Secondo gli stessi principi ispiratori della Legge di Iniziativa Popolare la gestione dell'acqua nella nostra regione dovrebbe rispondere ai seguenti requisiti:
a)la gestione non può che avvenire a livello di bacini idrografici che costituiscono l'unità ambientale basilare. In Abruzzo i principali bacini su cui disegnare gli ATO dovrebbero essere: Aterno-Pescara, Sangro, Liri e Vomano.
b)non si comprende bene il ruolo dell'Authority. A parere del Comitato esiste già l'assessorato Regionale al Servizio Idrico Integrato e dovrebbero essere rafforzate le sue prerogative di coordinamento ed intervento sugli ATO, supportato dai cittadini che dovrebbero partecipare in un organo collegiale regionale.
c)la partecipazione dal basso dei cittadini rimane, di fatto, sullo sfondo e non diviene parte fondamentale di ogni processo decisionale disegnato dalla riforma. Gli strumenti necessari per assicurare un'ampia partecipazione dovrebbero essere previsti non solo a livello regionale ma anche a livello dei singoli ATO e delle società di gestione.
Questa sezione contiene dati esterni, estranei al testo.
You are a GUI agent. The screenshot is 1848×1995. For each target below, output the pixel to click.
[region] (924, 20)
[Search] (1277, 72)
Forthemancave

Perché non introdurre i bilanci partecipativi, ad esempio, con l'obbligo per gli ATO di coinvolgere i cittadini nelle decisioni più importanti (programmazione e controllo, ad esempio)?»


LE PIAZZE E LE DATE

PROVINCIA DI PESCARA: Pescara 23, 24 e 25, Cepagatti 25, Penne 24, Popoli 25, Loreto Aprutino 25, Torre de' Passeri 24, 25, Spoltore 25, Città S. Angelo 25, Montesilvano 24, Bussi 23,24, Tocco da Casauria 25,

PROVINCIA DI TERAMO: Isola del Gran Sasso 23, Teramo 24, Martinsicuro 25, Pineto 25, Giulianova 25, Atri 23, Mosciano S. Angelo 23, Teramo 24, Roseto 24, Campli 25;

PROVINCIA DI L'AQUILA: Civitella Roveto 23, Tagliacozzo 25, Avezzano 25, Celano 24, L'Aquila, Luco dei Marsi, Pescasseroli, Sulmona 23, Raiano 25, Pratola Peligna, Castel di Sangro 24, L'Aquila;

PROVINCIA DI CHIETI: Chieti 24, Atessa 24, Francavilla 24, 25, Vasto 23,24 e 25, San Salvo, Lanciano 24-25, San Vito 25, Guardiagrele 23,24 e 25, Sambuceto 25, Ortona.